William Hubert Corrigan was born in Brandon, Manitoba in July, 1881. Corrigan enlisted in Regina, Saskatchewan in May, 1916 and served overseas with the 217th Battalion and the 209th Battalion, after having served the previous seven years with the 90th Winnipeg Rifles. He was demobilized and returned to Canada at the end of the war. The collection currently consists several photographs and postcards from his time overseas.
Frank Clifford Cousins was born on October 24, 1893 in Belmont, Ontario. He began his university studies at the University of Toronto in 1911, and then moved west to the Regina area where he taught school and attended university. Cousins enlisted in Regina, Saskatchewan in July, 1917 and arrived in England in December of that year. In April 1918 he was sent to France where he took part in the Battle of Amiens in August. Later that month he was wounded and sent to England for surgery and to recuperate, and remained in England until the end of the war. Upon returning to Canada he resumed his teaching and his university studies, received his L.L.B. in 1924, and was called to the bar in 1926. He was a partner with the future Prime Minister John Diefenbaker in the firm of Diefenbaker, Cousins & Godfrey. Frank Cousins died in his sleep in June, 1927.This collection consist of ninety letters and other miscellaneous materials.
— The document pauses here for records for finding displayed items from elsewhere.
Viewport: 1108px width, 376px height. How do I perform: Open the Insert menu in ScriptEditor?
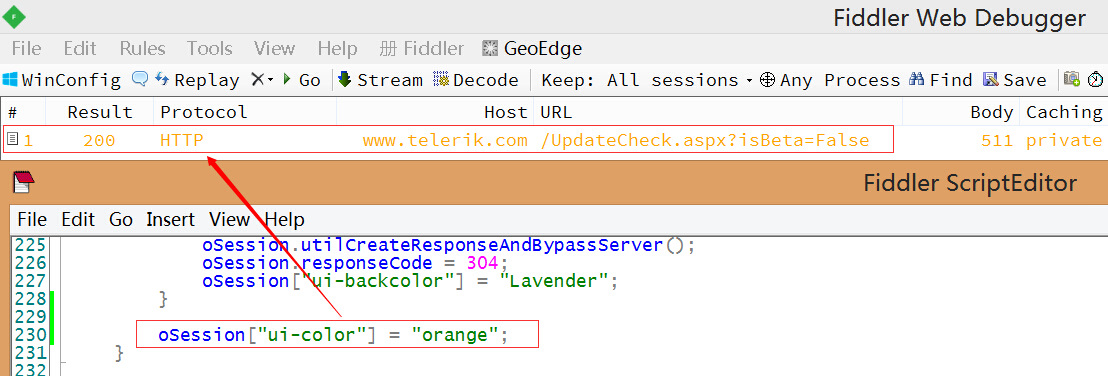172,219
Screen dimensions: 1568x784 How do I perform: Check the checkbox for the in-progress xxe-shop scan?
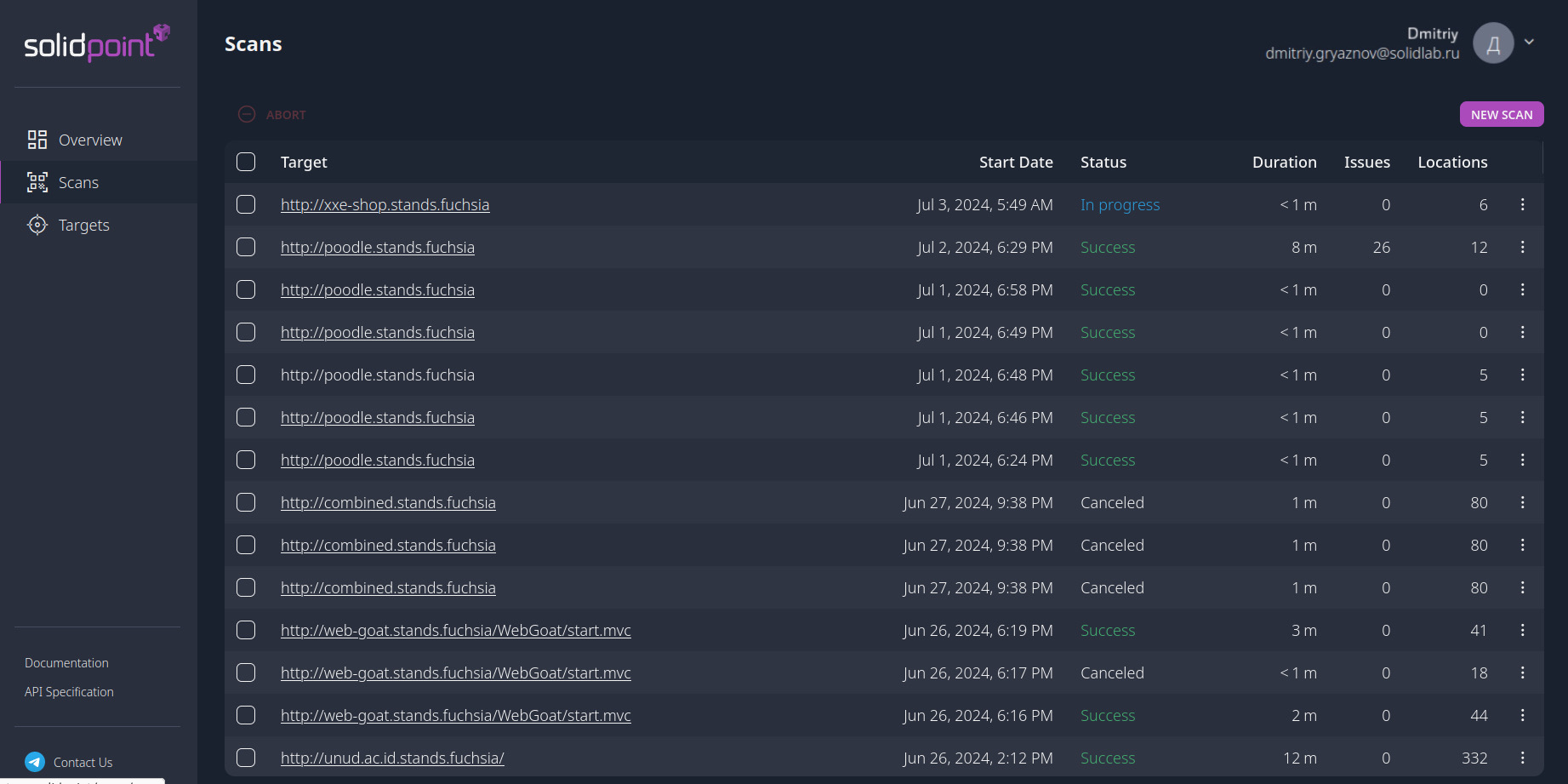click(246, 204)
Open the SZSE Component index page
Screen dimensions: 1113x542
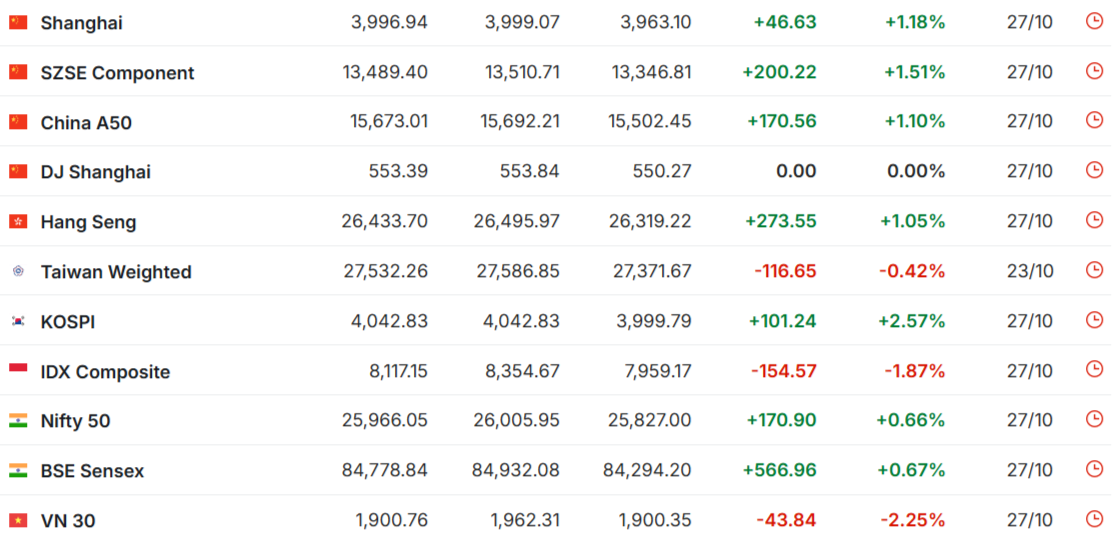(117, 72)
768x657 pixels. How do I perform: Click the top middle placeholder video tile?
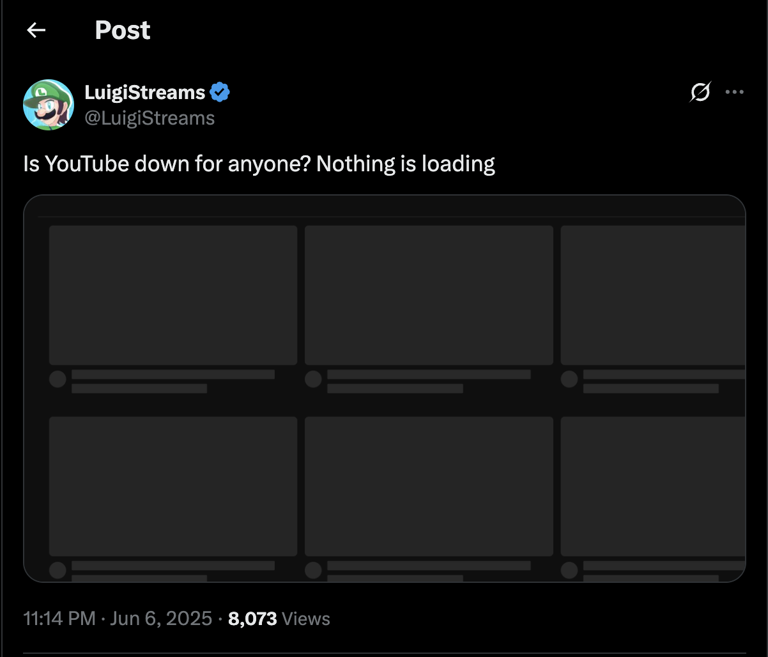[429, 295]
John (Jack) Arthur Cowles was born in Oxford, England in March, 1893. He was a member of the Balliol Boys Club, a club run by the students, graduates, and tutors of Balliol College in Oxford. It was under the Club's auspices that Jack came to Canada in 1913. Jack enlisted with the Canadian forces in Saskatchewan in 1914. Cowles served overseas with B Coy. 28th Battalion and he was killed June 6, 1916. The collection consists of several letters to his sister and to the Balliol Boys Club, three postcards, four photographs, and a letter of condolence from Sam Hughes.